**ASSIGNMENT:** With pictures left out, retype exactly the lines from the one containing "Where should I" through the final line of the entries.

**PROVIDED MATERIAL:**
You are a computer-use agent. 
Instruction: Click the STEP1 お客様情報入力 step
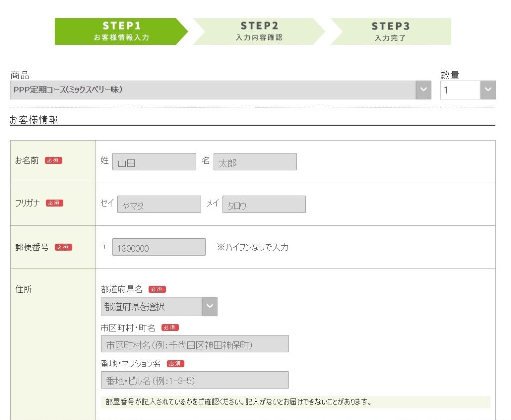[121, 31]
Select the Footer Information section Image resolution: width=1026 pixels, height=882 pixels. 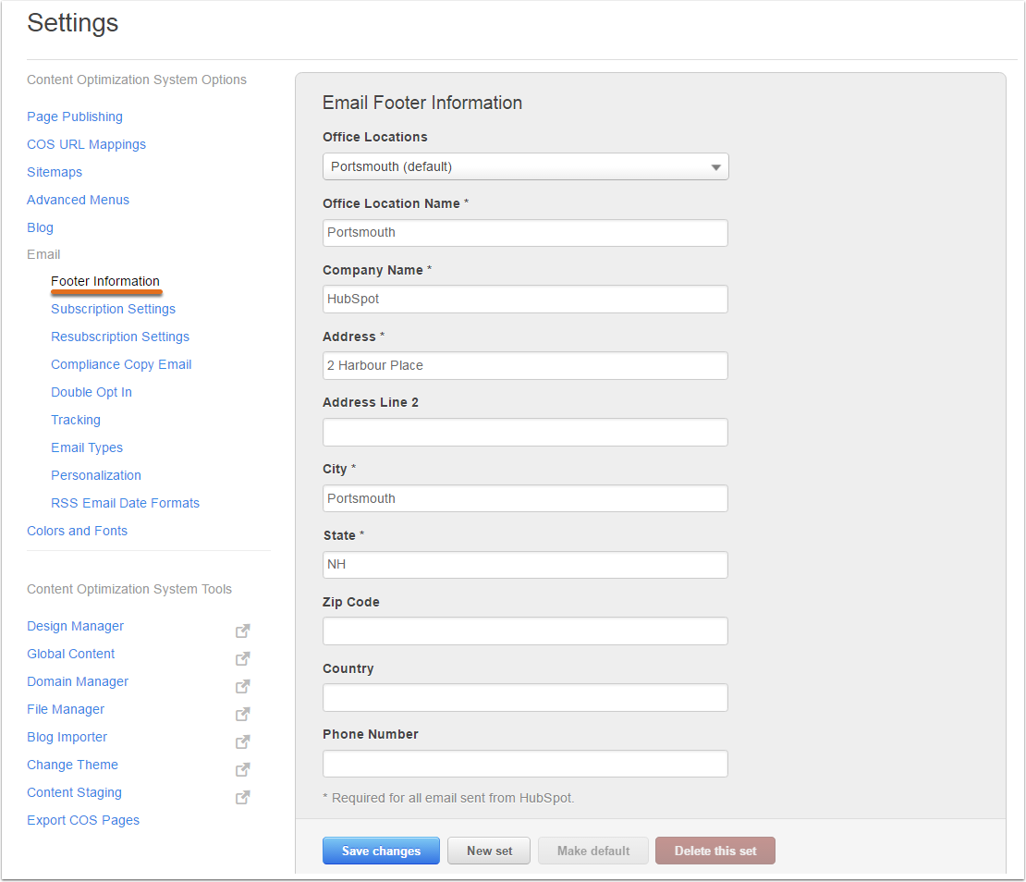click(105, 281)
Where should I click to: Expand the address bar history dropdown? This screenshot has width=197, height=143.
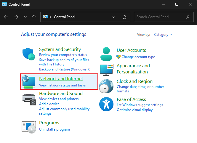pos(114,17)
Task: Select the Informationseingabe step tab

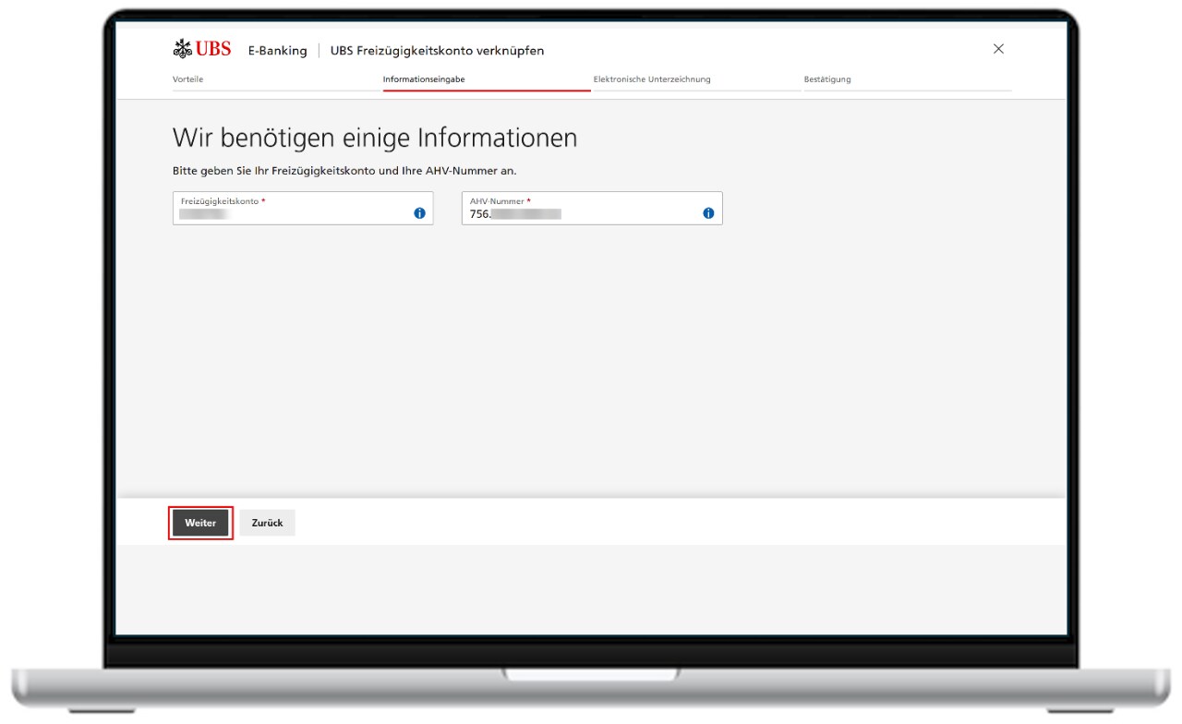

**SOLUTION FOR THIS TASK:**
Where should I click to: Expand the address bar history dropdown? This screenshot has width=197, height=143.
pos(114,17)
Task: Select the Informationseingabe step tab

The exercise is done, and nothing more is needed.